QUINTO. Costas de segunda instancia. La desestimación del recurso comporta imponer a la recurrente el pago de las costas generadas en esta alzada - artículo 398.1 de la LEC-.
Vistos los preceptos legales citados y demás de general y pertinente aplicación
Fallo
Que desestimando el recurso de apelación formulado por DOÑA Ariadna contra la sentencia dictada el 28 de febrero de 2023 por el Juzgado de Primera Instancia número 8 de Las Palmas de Gran Canaria en el juicio ordinario registrado con el número 1602/2021, debemos confirmar y confirmamos dicha resolución imponiendo a la apelante el pago de las costas deducidas en esta segunda instancia.
Llévese certificación de la presente sentencia al rollo de esta sala y a los autos de su razón y notifíquese a las partes haciéndoles saber que contra la misma podrá interponerse recurso de casación por los motivos y en los términos previstos en los artículos 477 y siguientes de la LEC y/o extraordinario por infracción procesal por los motivos y en la forma que norman los artículos 469 y siguientes de la LEC. Al tiempo de interponerse será precisa, bajo perjuicio de no darse trámite, la constitución de un depósito de cincuenta euros, por cada uno de los recursos interpuestos, debiéndose consignar en la oportuna entidad de crédito y en la «Cuenta de Depósitos y Consignaciones» abierta a nombre de este Tribunal, lo que deberá ser acreditado.

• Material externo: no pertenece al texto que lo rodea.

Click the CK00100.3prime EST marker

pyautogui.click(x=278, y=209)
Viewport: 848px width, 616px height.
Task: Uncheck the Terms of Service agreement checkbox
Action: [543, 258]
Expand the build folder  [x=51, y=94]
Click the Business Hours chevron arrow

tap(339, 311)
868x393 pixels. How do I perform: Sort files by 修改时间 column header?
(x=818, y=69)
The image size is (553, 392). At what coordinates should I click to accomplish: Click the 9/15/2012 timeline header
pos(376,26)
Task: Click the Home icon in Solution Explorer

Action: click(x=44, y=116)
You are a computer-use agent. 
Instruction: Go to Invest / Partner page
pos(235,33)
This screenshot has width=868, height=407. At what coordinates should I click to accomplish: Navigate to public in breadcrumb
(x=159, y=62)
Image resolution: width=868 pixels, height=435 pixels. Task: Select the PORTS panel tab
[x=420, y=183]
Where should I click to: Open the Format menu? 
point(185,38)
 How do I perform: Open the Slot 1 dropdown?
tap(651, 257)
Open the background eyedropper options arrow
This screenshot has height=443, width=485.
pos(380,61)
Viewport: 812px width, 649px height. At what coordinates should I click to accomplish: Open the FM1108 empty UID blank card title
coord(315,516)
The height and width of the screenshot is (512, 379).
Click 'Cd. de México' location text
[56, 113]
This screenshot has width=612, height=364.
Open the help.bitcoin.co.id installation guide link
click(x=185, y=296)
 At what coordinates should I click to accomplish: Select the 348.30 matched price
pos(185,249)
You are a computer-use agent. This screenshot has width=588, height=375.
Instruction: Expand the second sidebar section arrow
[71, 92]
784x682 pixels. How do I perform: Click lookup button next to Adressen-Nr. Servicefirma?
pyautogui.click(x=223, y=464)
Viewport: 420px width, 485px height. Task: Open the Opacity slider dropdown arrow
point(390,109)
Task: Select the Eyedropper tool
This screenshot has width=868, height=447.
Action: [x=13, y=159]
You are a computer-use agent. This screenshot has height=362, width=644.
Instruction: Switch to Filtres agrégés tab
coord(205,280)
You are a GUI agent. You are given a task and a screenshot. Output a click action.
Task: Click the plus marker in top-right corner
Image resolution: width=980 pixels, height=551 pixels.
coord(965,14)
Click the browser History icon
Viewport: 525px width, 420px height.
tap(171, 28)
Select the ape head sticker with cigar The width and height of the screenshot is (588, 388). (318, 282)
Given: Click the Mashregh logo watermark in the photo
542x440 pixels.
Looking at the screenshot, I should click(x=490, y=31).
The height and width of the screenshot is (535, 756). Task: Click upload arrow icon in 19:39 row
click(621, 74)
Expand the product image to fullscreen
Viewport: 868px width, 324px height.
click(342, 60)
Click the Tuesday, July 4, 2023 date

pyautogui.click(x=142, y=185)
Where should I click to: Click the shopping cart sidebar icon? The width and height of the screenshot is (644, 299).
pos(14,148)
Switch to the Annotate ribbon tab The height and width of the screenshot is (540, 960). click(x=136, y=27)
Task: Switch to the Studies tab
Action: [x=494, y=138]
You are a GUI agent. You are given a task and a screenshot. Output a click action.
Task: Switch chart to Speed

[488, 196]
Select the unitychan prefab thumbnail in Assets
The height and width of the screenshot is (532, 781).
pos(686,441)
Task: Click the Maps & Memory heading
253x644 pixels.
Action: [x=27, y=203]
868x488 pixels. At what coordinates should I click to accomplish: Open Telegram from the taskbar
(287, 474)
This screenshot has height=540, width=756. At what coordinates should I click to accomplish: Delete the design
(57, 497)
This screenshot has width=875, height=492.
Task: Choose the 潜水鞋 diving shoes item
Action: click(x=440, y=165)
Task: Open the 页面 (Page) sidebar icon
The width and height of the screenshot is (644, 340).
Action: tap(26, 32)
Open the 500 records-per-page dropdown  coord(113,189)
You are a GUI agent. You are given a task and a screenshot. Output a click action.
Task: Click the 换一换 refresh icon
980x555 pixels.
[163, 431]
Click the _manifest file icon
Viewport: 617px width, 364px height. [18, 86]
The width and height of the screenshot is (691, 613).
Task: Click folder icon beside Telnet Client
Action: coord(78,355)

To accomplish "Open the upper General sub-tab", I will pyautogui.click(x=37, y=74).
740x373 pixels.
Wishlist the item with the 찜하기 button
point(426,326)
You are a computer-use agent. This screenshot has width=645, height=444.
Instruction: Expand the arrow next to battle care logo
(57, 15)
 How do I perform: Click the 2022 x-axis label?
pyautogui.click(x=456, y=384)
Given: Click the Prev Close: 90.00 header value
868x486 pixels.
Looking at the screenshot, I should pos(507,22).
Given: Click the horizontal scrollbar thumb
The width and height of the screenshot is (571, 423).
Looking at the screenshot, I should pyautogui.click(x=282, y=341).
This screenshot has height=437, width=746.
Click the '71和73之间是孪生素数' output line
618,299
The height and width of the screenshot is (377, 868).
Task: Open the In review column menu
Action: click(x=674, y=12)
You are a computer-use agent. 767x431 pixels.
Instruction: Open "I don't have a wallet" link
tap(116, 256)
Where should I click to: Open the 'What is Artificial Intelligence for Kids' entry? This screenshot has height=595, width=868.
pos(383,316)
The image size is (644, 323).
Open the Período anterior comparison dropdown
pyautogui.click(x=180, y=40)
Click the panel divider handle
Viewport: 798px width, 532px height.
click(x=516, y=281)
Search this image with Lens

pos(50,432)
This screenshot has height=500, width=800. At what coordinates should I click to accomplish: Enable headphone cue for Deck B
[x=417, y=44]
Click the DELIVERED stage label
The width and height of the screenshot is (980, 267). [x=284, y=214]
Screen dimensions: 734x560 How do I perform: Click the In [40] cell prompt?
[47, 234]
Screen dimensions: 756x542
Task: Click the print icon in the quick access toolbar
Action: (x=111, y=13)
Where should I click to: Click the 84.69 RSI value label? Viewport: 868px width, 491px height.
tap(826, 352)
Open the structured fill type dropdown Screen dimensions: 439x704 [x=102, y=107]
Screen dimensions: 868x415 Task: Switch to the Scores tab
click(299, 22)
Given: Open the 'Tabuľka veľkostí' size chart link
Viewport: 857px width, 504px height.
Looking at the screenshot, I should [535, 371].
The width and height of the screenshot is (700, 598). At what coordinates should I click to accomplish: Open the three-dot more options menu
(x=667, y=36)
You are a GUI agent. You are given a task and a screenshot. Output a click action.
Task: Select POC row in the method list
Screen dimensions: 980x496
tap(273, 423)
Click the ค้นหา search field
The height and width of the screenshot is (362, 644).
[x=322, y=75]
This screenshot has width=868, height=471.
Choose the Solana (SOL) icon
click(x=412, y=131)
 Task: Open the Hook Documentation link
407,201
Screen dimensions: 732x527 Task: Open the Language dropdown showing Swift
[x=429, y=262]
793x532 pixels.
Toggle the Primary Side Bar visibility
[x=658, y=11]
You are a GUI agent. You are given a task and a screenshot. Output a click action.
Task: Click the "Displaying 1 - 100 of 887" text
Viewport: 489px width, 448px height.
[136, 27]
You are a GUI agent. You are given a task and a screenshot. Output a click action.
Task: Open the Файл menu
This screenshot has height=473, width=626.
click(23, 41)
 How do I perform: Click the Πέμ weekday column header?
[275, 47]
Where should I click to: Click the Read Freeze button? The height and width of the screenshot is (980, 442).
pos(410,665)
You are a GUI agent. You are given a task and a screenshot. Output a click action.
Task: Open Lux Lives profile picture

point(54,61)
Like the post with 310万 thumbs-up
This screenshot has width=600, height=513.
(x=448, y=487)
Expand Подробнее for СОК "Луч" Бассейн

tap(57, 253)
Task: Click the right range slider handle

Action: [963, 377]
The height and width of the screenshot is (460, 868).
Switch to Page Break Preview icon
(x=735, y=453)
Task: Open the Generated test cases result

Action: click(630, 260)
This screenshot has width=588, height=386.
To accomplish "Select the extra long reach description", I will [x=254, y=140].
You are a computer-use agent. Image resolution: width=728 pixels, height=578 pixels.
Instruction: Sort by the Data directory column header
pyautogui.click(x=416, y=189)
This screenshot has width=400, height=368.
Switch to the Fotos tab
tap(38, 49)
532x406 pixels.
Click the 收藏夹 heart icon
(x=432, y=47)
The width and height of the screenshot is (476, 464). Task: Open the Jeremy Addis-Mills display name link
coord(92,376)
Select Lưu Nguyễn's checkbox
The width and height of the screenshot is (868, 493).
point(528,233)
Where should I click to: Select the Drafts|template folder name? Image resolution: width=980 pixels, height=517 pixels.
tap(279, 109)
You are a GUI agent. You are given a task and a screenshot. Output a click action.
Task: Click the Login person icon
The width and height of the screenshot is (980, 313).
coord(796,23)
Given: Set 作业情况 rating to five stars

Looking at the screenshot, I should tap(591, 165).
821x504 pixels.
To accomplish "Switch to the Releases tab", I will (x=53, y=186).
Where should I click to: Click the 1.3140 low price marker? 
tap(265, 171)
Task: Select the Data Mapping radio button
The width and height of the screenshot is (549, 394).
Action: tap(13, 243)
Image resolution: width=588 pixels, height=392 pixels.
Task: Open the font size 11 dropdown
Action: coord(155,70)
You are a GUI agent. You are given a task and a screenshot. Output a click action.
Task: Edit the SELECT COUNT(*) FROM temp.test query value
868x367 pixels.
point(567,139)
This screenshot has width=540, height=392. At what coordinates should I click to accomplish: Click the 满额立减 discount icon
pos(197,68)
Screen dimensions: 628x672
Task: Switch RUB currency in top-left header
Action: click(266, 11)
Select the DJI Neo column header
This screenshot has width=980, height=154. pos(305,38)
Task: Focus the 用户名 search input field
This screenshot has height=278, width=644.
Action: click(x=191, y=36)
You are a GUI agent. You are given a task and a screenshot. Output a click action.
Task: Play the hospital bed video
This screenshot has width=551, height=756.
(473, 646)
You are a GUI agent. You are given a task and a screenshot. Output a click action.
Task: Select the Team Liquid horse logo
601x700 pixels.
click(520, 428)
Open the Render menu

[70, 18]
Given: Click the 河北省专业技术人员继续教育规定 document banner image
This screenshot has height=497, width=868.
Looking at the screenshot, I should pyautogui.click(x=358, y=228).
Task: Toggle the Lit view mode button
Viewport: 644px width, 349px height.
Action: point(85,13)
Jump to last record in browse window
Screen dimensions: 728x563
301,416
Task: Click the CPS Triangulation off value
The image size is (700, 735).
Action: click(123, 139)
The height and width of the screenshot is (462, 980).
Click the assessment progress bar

Así por esta nuestra sentencia, definitivamente juzgando, lo pronunciamos mandamos y firmamos.
La difusión del texto de esta resolución a partes no interesadas en el proceso en el que ha sido dictada sólo podrá llevarse a cabo previa disociación de los datos de carácter personal que los mismos contuvieran y con pleno respeto al derecho a la intimidad, a los derechos de las personas que requieran un especial deber de tutela o a la garantía del anonimato de las víctimas o perjudicados, cuando proceda.
Los datos personales incluidos en esta resolución no podrán ser cedidos, ni comunicados con fines contrarios a las leyes.